All joking aside, to say that I am in awe of what she and Brian have accomplished would be an understatement. The company they created is called Synapticure and it is helping people - including those with Parkinson’s - find and connect with incredible doctors who provide comprehensive virtual care including movement disorder neurologists, nutritionists, mental health, physical and occupation therapy and more. In a time when there is a national shortage of movement disorder specialists and a long waiting list to see most, this company will be a game changer for many people living with this disease. I have invited Sandra to do an Insta Live and I can’t wait for you all to meet her and learn more.

Halfway through the documentary, the Rachel Platton song “This Is My Fight Song” came on. I was instantly taken back to 2015. This Sunday marks the 9th anniversary of the passing of one of my besties, Laura Scott. That song came out around the same time and I remember listening to it on repeat as I sobbed in my car sitting by her grave when I went to drop off fresh flowers at the cemetery.

So much has changed since Laura died and I often wonder what she would say about the situation I find myself in now. No doubt she’d have all the right words and never miss an opportunity to show up and be supportive. She’d, without question, bring me the most disgusting healthy foods and force me to walk miles and miles and MILES with her. She’d also likely have some really fun jabs at my expense just like I had at her’s. Like the time her very cute oncology doctor came to chat with us in the hospital waiting room and she immediately turned bright red and giggly. I never let her forget that moment. Most importantly, she’d tell me to keep going. To keep reaching and to keep advocating so that I get to live out the life that she was robbed of.

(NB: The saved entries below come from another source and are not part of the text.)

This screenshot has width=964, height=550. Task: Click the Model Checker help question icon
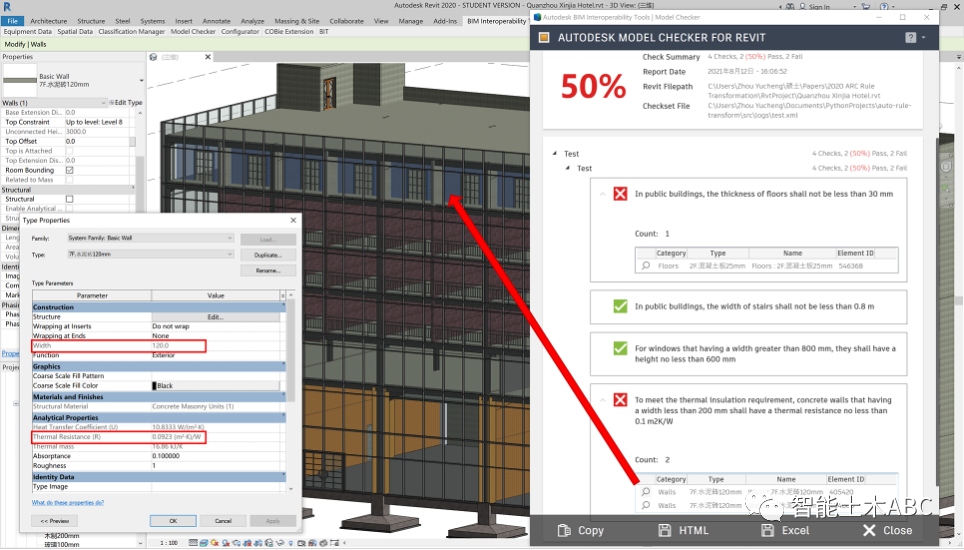point(910,37)
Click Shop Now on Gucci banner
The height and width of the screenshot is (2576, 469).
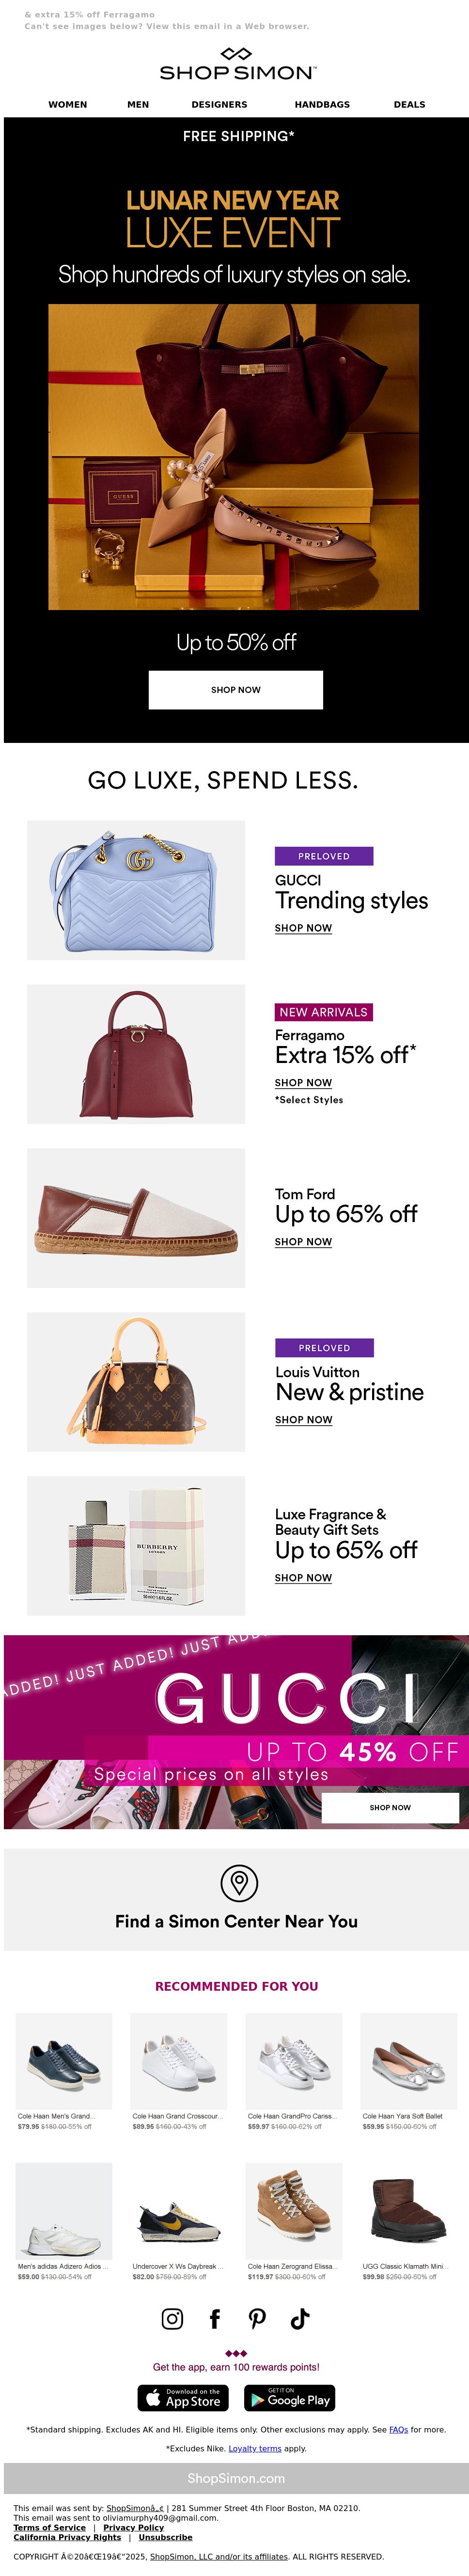tap(390, 1807)
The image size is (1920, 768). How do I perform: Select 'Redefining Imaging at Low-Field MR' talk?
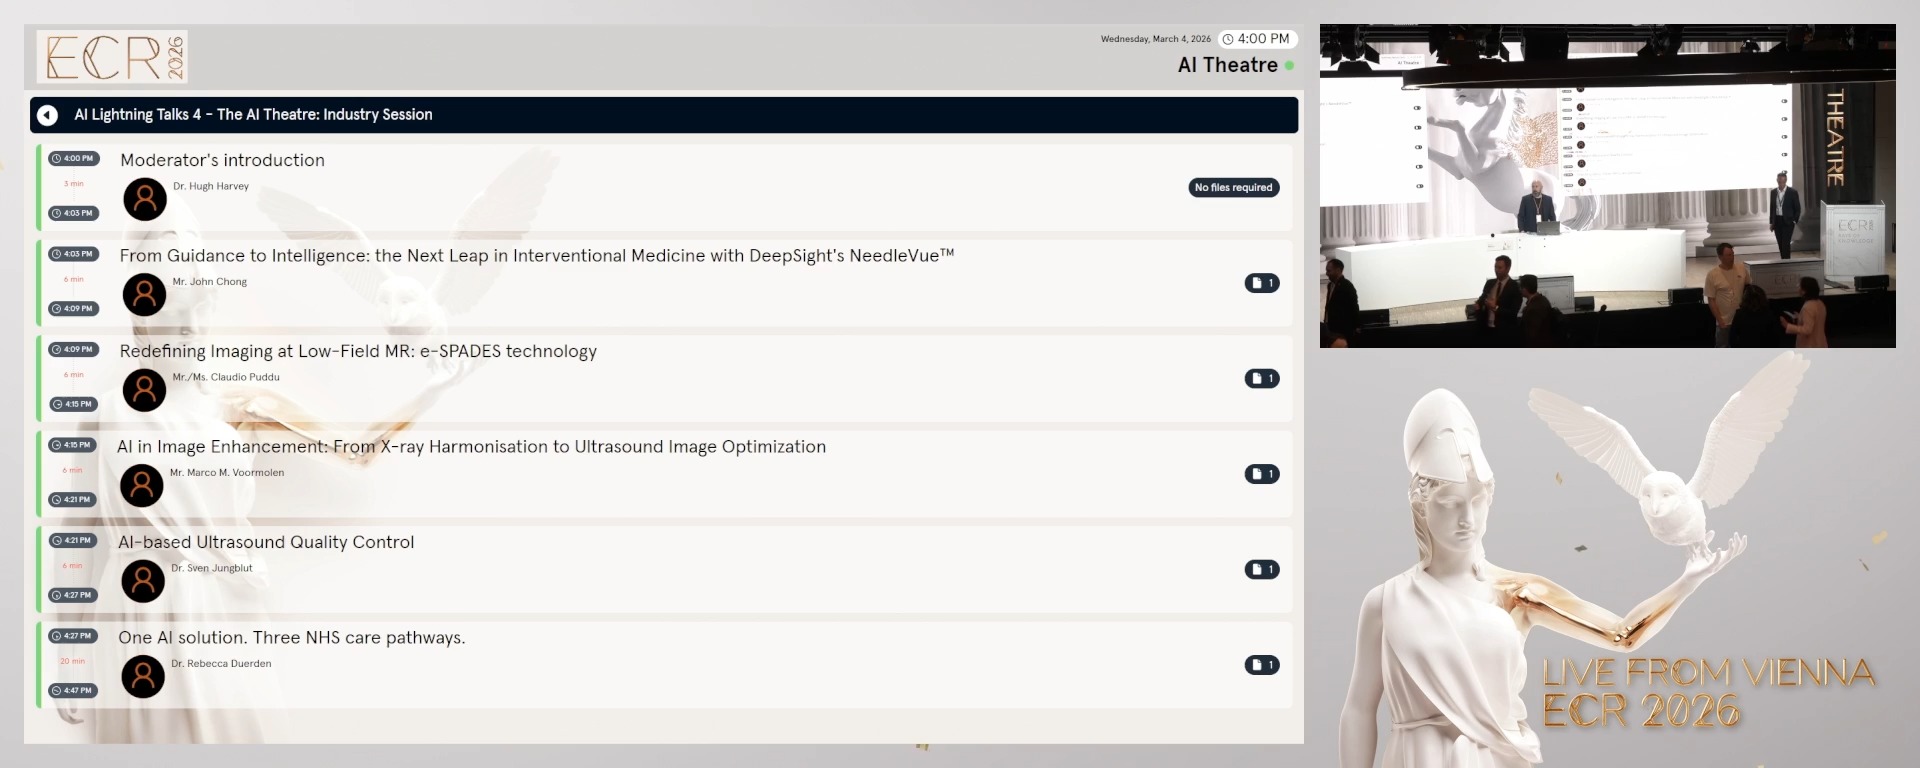pos(358,351)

I miss her, every day and I am so proud of the beautiful women her girls have become. 

This was one of those weeks where incredible things have been happening and I am excited to share more of that with you soon. But the underpinning of all of those experiences is the fact that my getting Parkinson’s is why they are happening. I can’t tell you how many times people have said to me “well, I am sorry that you had to get Parkinson’s for this opportunity or that meeting” and my instinct is to always say “oh, well, it’s ok.” And really, it’s not ok. It sucks on many different levels - not just for me, but for Mike and the kids and my family who have to bear the worrying weight of what is happening and what is coming. 

But the other thing I hear often these days is that I was made for this fight. And while I used to bristle at that notion - like really? I couldn’t have been made for being a Tik Tok dancing queen who goes on extravagant brand trips instead? But now I consider that a massive compliment because if I can have even a fraction of the impact on this disease that people like Brian and Sandra have had on ALS, then I will gladly accept that I was made for this. 

So, THIS is my fight song. Parkinson’s is my fight and even though it has kicked my ass (literally) today, I will get back up tomorrow because there is hope out there to be had and people to be inspired by. People like Laura who literally did not quit - not even until the last day of her 38 years on this Earth. And Sandra, and Brian who instead of quietly sitting by, sadly accepting the incredibly unfair hand they have been dealt, are instead reaching out  to the people behind them and saying, “we got you.” 

On the morning of Laura’s funeral, we drove by the middle school by our house and this was on the front lawn in the snow that had fallen the night before. I think of this every time I drive by that hill and know that it was her way of telling me she’d always be my guardian angel. I like to think of her up there, watching what I am doing, laughing a bit (hopefully), groaning a lot (definitely) but mostly I hope she’s proud of me.